Je suis très honorée de m'exprimer devant votre commission ce matin et vous remercie pour votre invitation. Je suis accompagnée par M. Thomas Dautieu, directeur de la conformité, et Mme Tiphaine Havel, conseillère pour les questions institutionnelles et parlementaires.

Depuis mon entrée en fonctions il y a six mois, j'ai pu apprécier la richesse et la régularité des échanges entre la CNIL et les commissions permanentes du Sénat, en particulier les commissions des lois et de la culture, où siègent les deux sénateurs membres de la CNIL, M. Loïc Hervé et Mme Sylvie Robert.

La CNIL a été invitée deux fois ces derniers mois par votre commission : en novembre 2018, pour participer à une table-ronde consacrée à la régulation audiovisuelle et numérique et, en mars dernier, pour aborder la question très importante de la mise en oeuvre de Parcoursup.

Je connais également l'attention particulière que vous portez au numérique sous toutes les facettes des trois domaines de compétences de cette commission que sont la culture, l'éducation et la communication.

La protection des données se situe au coeur du pacte social et la CNIL, à travers ses différents métiers, est en lien avec le quotidien de tous les publics.

Le numérique percute trois des principaux écosystèmes intéressant directement les champs de compétence couverts par la commission de la culture.

L'éducation au numérique a fait l'objet d'un rapport d'information extrêmement fourni, sous votre autorité, en juin 2018. Elle est essentielle pour se prémunir contre l'intrusion dans la vie privée. Notre société connaît des mutations profondes, liées aux changements de technologies et d'usages : que l'on pense aux réseaux sociaux, au recours à la biométrie, au développement de nos identités numériques ou au ciblage publicitaire. Nous ne devons pas subir ces mutations, mais en être pleinement acteurs. Nous faisons face à de nouveaux risques - détournement de finalités, violations de données, profilage déloyal - que nous devons être en mesure de maîtriser, sauf à nous exposer à des fissures, voire à une rupture, du contrat social. Face à ces mutations et ces risques, il y a un enjeu majeur de montée collective en compétences, en maturité, pour que chacun sache comment protéger sa vie privée et celle des autres. C'est, au sens premier du terme, un enjeu d'éducation - mais à tous les âges.

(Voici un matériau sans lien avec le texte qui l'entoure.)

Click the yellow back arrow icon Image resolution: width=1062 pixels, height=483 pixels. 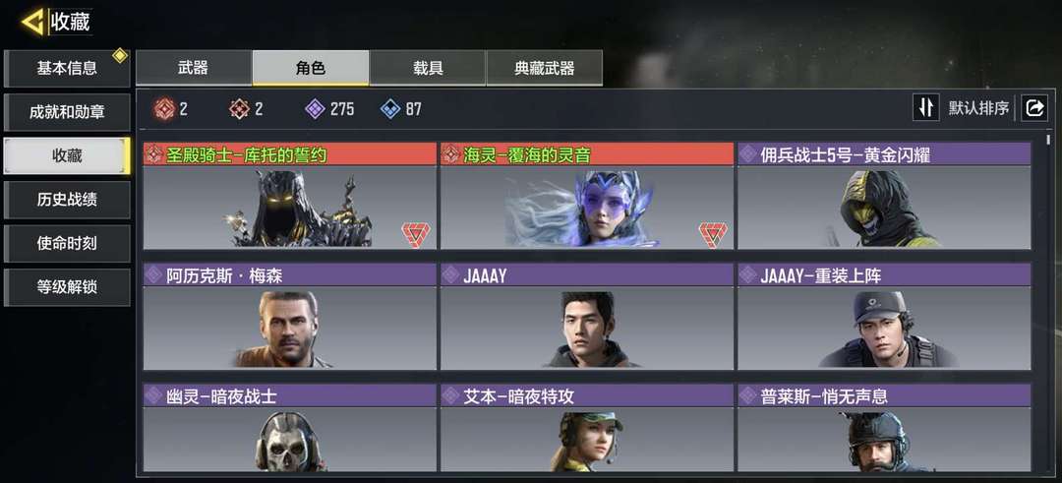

La CNIL en a fait une priorité d'action depuis 2013, en agissant pour l'éducation dès le plus jeune âge. Dans son action, elle s'appuie en particulier sur les têtes de réseaux du collectif Educnum qu'elle a initié, qu'elle fédère et qui compte aujourd'hui près de 70 structures, privées ou publiques. De nombreux contenus pédagogiques ont été produits et mis à disposition sur le site www.educnum.fr. En outre, le collectif organise du 20 au 22 septembre, à Poitiers, un évènement sur la citoyenneté numérique à l'attention des familles, des classes et, bien au-delà, du grand public. Cet évènement sera ensuite décliné dans d'autres villes.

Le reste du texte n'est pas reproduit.